* [Set problem]: Edit the records beginning at the line that has "Where should I click to: Point to the words" and stopping after the line that has "pyautogui.click(x=194, y=341)": rewrite them with every "callout" changed to "marker" and everything else left as it is. Leave the pictures out.

* [Supplied entries]:

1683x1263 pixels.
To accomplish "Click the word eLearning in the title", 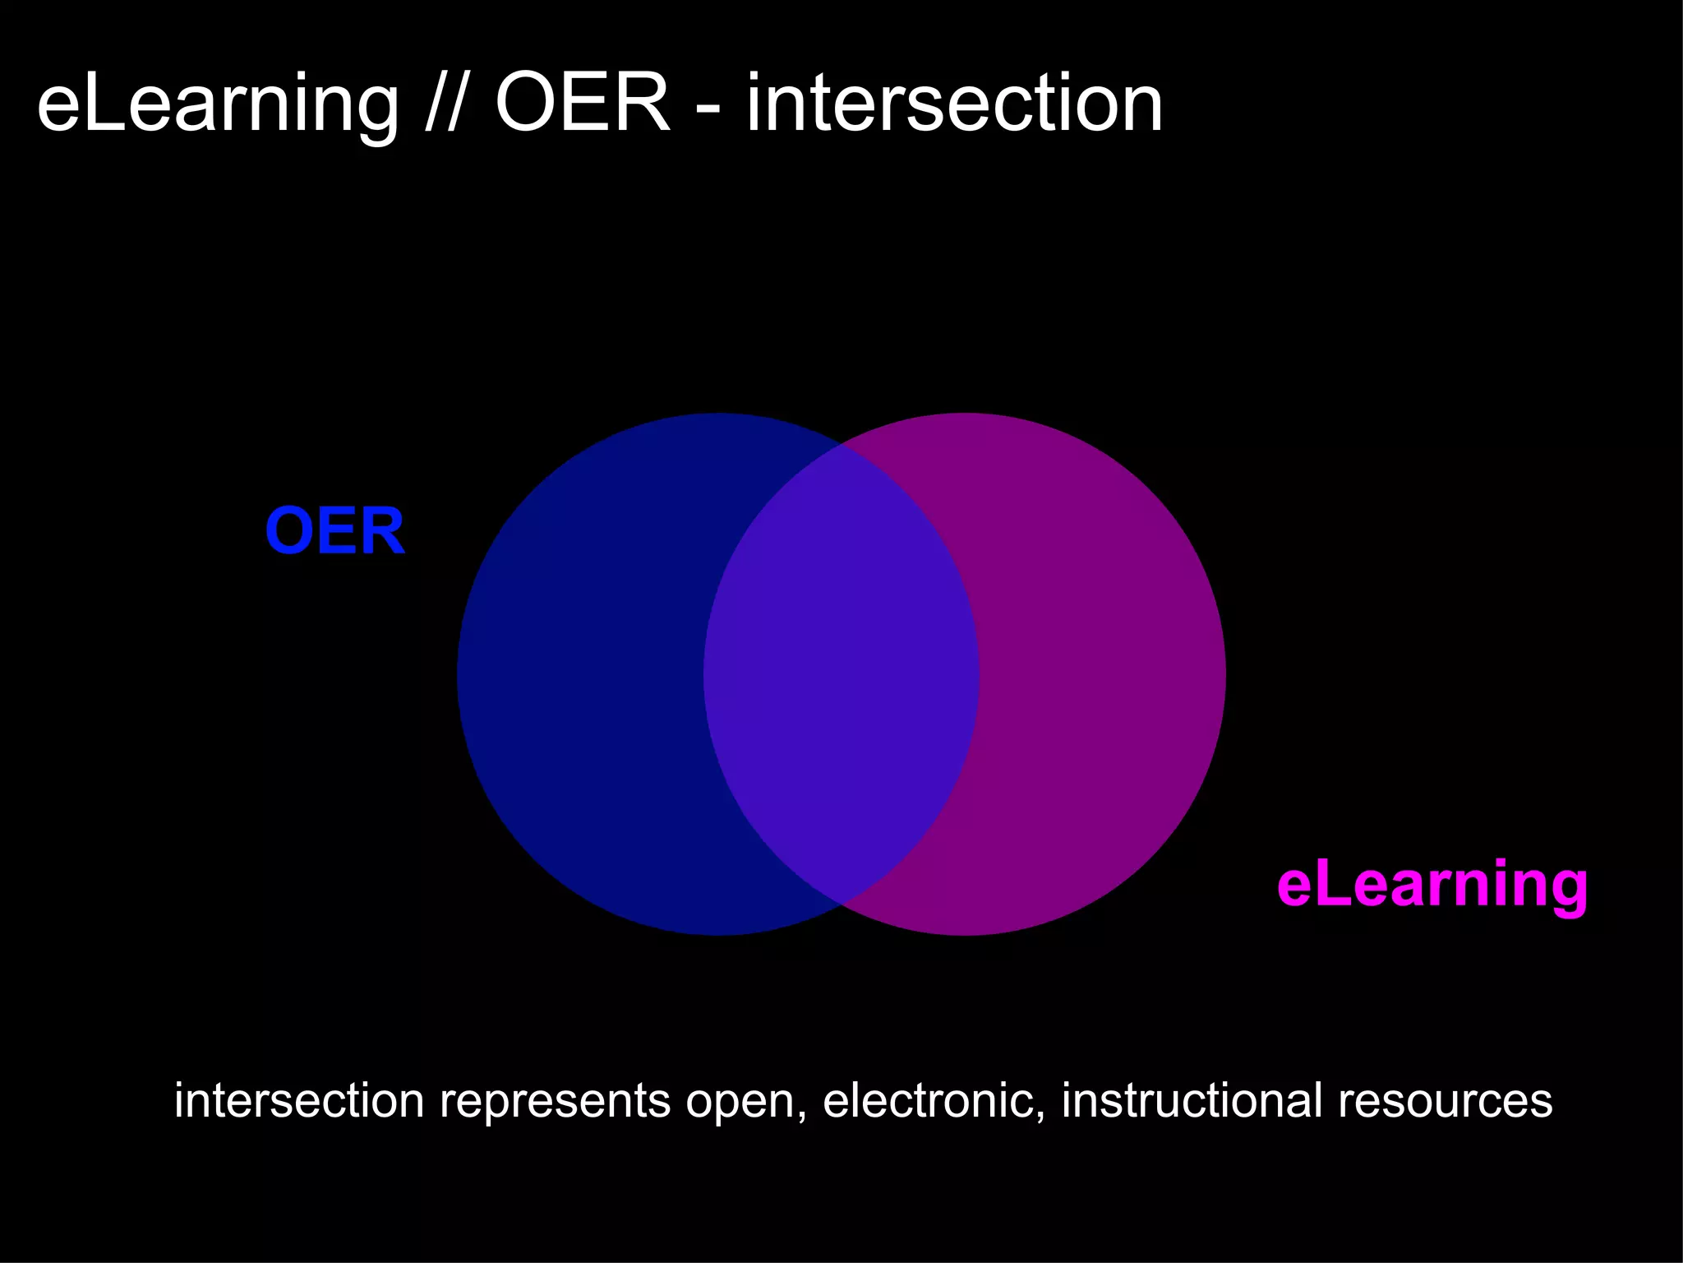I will click(x=217, y=105).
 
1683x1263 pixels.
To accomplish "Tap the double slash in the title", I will click(x=442, y=105).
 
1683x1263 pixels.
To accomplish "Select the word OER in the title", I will click(x=582, y=104).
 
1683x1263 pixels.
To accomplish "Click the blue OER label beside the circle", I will click(x=334, y=531).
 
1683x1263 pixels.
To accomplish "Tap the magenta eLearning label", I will click(x=1432, y=885).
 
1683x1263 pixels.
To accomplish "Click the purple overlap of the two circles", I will click(x=842, y=674).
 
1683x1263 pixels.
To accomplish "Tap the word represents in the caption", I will click(x=556, y=1102).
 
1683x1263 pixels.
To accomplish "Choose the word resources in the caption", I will click(x=1445, y=1102).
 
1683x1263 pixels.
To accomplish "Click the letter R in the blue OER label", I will click(x=382, y=531).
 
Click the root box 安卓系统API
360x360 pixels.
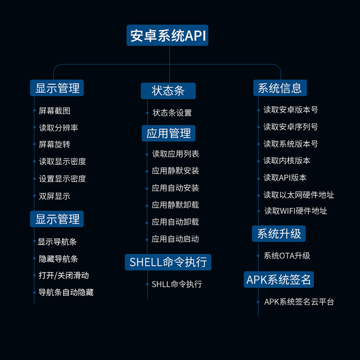point(167,36)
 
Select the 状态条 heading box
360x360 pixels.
point(168,91)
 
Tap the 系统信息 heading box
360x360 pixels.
point(280,88)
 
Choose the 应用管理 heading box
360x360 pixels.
point(168,133)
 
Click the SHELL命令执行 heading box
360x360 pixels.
point(168,262)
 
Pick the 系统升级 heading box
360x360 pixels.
point(279,234)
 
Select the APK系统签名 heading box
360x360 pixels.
point(279,279)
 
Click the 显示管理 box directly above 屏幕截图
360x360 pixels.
point(57,88)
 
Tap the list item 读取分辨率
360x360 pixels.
point(58,128)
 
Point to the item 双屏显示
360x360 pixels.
point(54,196)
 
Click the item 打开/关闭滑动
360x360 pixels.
point(63,275)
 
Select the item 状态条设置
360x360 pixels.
point(172,112)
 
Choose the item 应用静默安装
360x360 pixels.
point(176,171)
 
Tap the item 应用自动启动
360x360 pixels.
point(175,239)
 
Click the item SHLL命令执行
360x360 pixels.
point(177,284)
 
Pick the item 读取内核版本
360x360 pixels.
point(287,161)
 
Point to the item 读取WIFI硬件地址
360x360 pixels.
point(296,211)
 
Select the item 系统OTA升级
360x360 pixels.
point(287,256)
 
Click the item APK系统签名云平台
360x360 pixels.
point(299,302)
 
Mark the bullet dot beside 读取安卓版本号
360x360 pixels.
point(258,110)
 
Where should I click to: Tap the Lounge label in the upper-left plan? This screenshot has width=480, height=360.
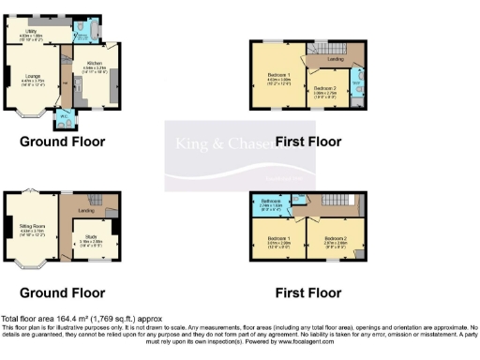[31, 79]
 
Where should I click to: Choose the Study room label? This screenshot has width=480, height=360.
[91, 239]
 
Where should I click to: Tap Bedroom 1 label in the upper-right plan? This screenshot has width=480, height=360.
[278, 78]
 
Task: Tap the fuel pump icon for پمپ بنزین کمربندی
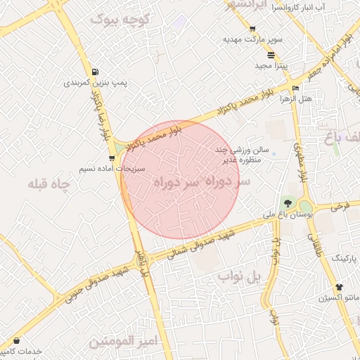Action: coord(96,72)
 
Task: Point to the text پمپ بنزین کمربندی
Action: coord(96,83)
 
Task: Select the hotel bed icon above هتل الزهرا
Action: coord(295,89)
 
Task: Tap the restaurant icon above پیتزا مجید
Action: coord(271,54)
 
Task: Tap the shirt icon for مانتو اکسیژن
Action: coord(340,288)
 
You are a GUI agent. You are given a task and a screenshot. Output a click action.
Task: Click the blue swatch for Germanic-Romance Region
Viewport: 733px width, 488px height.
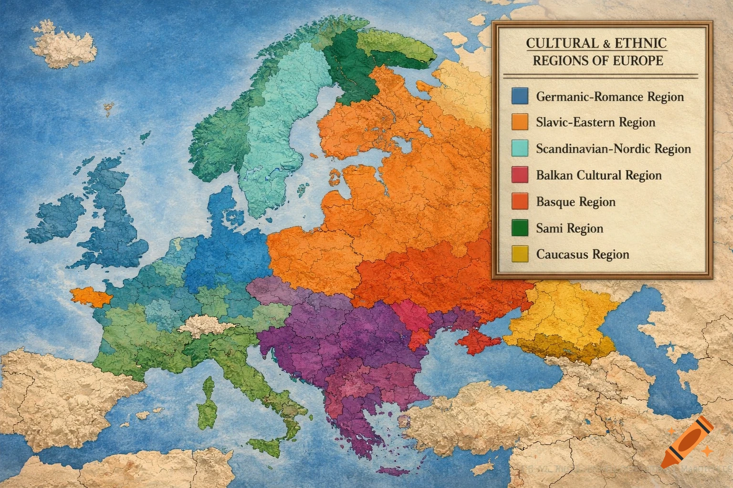(519, 96)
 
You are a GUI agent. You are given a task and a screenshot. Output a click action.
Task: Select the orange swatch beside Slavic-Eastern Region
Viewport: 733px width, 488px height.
(519, 122)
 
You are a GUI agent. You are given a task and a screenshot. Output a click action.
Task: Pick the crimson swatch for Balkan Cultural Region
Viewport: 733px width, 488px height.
(519, 175)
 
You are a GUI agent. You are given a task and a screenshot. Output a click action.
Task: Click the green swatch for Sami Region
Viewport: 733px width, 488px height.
(519, 228)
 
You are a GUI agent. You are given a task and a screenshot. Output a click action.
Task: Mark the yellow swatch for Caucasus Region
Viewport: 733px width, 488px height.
(519, 254)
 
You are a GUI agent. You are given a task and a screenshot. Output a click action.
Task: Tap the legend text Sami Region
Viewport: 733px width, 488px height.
(569, 228)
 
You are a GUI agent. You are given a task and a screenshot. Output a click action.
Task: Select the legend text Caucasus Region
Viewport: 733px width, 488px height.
(582, 254)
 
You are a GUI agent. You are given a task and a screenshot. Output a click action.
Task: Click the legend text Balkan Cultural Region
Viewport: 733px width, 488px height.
(598, 175)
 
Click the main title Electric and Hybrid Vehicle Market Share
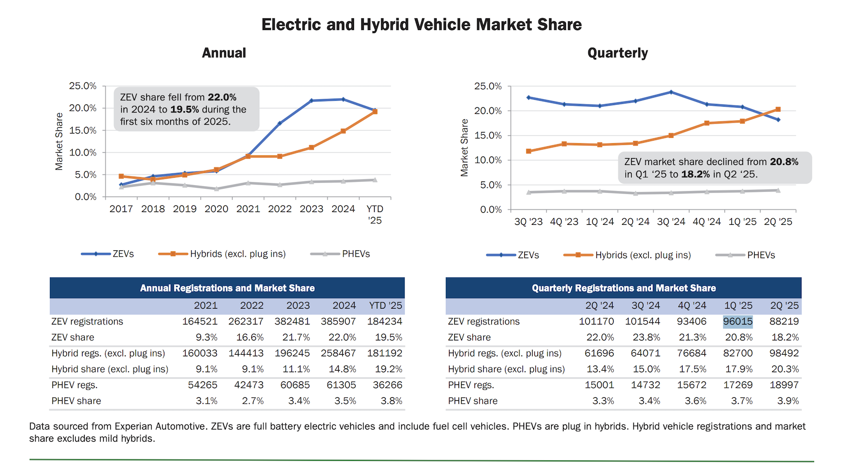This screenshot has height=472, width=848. [421, 24]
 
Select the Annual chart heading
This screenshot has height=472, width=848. [224, 53]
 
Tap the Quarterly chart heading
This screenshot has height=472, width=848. [617, 53]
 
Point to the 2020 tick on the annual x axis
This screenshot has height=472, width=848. [216, 209]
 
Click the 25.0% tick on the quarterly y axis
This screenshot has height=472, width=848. [488, 86]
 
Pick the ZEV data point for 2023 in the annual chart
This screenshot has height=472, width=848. [312, 100]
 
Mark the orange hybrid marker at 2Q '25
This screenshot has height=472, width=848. [778, 109]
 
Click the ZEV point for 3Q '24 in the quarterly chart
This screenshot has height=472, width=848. [671, 92]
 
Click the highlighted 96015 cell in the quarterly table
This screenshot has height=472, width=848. [738, 321]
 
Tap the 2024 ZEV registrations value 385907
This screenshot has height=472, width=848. [338, 321]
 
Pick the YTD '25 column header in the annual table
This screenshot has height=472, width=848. [385, 305]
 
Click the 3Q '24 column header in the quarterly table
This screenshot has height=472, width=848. [646, 305]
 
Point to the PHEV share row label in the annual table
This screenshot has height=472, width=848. [76, 401]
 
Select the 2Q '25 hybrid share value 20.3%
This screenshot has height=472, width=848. [785, 369]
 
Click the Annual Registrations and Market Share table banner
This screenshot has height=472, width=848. [227, 288]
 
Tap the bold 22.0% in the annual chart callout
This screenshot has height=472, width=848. [222, 97]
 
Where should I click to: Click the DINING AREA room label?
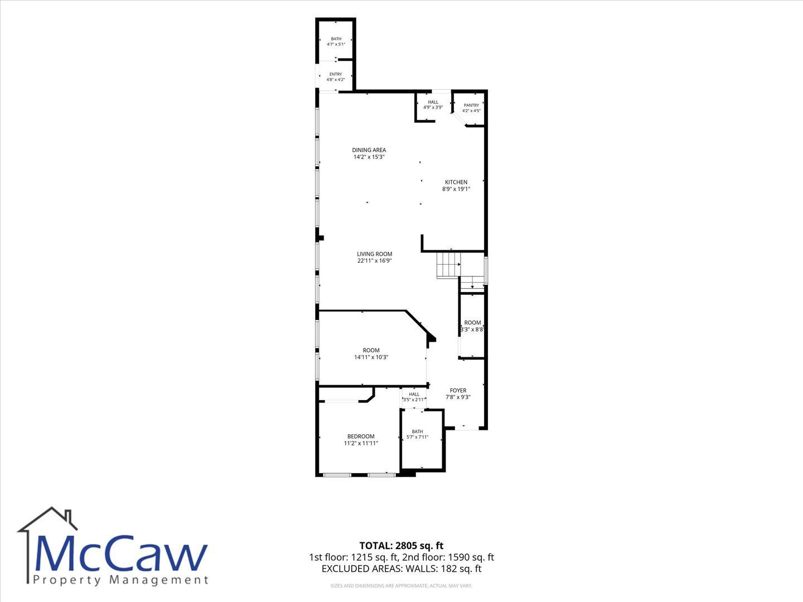(369, 150)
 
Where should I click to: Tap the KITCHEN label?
(456, 182)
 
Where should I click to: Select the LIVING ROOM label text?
(374, 254)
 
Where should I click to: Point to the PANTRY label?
(471, 105)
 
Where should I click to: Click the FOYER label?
(458, 390)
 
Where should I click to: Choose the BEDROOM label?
(361, 436)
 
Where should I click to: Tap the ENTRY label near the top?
(336, 74)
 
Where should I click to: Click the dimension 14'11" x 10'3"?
(371, 357)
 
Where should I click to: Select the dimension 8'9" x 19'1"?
(456, 189)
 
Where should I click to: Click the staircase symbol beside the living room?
(461, 271)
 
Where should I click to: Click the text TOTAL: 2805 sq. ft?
(402, 546)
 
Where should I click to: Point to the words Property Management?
(120, 580)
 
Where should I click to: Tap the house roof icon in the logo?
(47, 518)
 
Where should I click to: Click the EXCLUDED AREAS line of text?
(402, 569)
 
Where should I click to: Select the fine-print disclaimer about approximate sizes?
(402, 586)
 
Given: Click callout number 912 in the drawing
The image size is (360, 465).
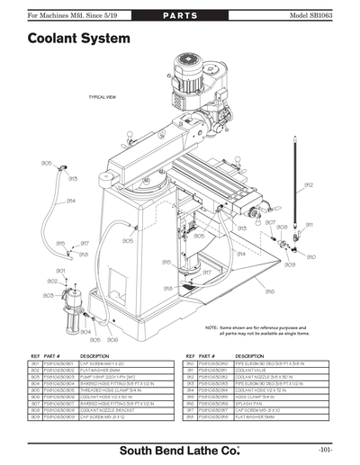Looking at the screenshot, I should (x=309, y=184).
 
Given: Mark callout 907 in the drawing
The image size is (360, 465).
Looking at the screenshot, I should (x=269, y=222).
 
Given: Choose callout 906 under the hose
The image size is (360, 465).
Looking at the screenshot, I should (x=112, y=340).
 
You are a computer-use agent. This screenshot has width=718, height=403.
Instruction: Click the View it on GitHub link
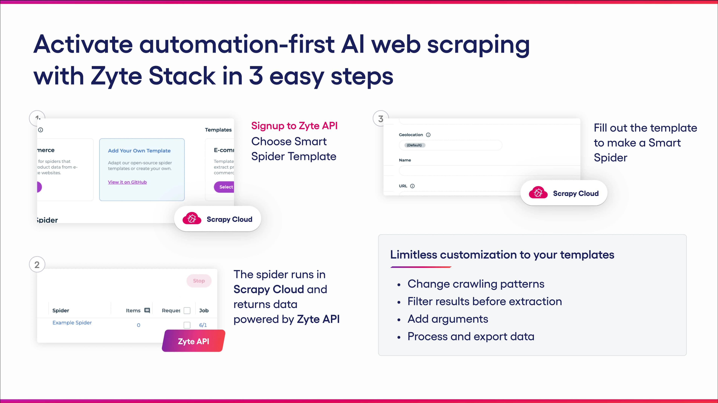pyautogui.click(x=127, y=182)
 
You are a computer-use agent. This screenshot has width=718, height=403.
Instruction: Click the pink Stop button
pyautogui.click(x=199, y=281)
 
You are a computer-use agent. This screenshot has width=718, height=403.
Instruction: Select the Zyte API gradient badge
pyautogui.click(x=194, y=341)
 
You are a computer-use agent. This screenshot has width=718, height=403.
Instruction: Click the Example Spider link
pyautogui.click(x=72, y=322)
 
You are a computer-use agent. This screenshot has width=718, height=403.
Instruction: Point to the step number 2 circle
pyautogui.click(x=37, y=264)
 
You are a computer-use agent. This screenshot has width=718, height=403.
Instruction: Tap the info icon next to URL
pyautogui.click(x=412, y=186)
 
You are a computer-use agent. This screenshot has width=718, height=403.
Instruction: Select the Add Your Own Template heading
pyautogui.click(x=139, y=150)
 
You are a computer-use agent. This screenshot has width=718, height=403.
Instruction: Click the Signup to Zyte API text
pyautogui.click(x=294, y=126)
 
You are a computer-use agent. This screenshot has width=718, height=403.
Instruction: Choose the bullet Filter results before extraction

* [Written response]:
Where should I click to: Point to the words Property Management?
(120, 580)
 
Where should I click to: Tap the house roof icon in the logo?
(47, 518)
 
Where should I click to: Click the EXCLUDED AREAS line of text?
(402, 569)
 
Where should I click to: Select the fine-print disclaimer about approximate sizes?
(402, 586)
 
Given: Click marker number 912 in the drawing
The image size is (360, 465).
Looking at the screenshot, I should (x=309, y=184).
 
Given: Mark marker 907 in the drawing
The image size is (360, 465).
Looking at the screenshot, I should (x=269, y=222).
 
Given: Choose marker 906 under the hose
The image size is (360, 465).
Looking at the screenshot, I should (x=112, y=340).
 
You are a computer-use agent. This screenshot has width=718, height=403.
Instruction: Click the View it on GitHub link
pyautogui.click(x=127, y=182)
 
You are a computer-use agent. This screenshot has width=718, height=403.
Instruction: Click the pink Stop button
pyautogui.click(x=199, y=281)
 
You are a computer-use agent. This screenshot has width=718, height=403.
Instruction: Select the Zyte API gradient badge
pyautogui.click(x=194, y=341)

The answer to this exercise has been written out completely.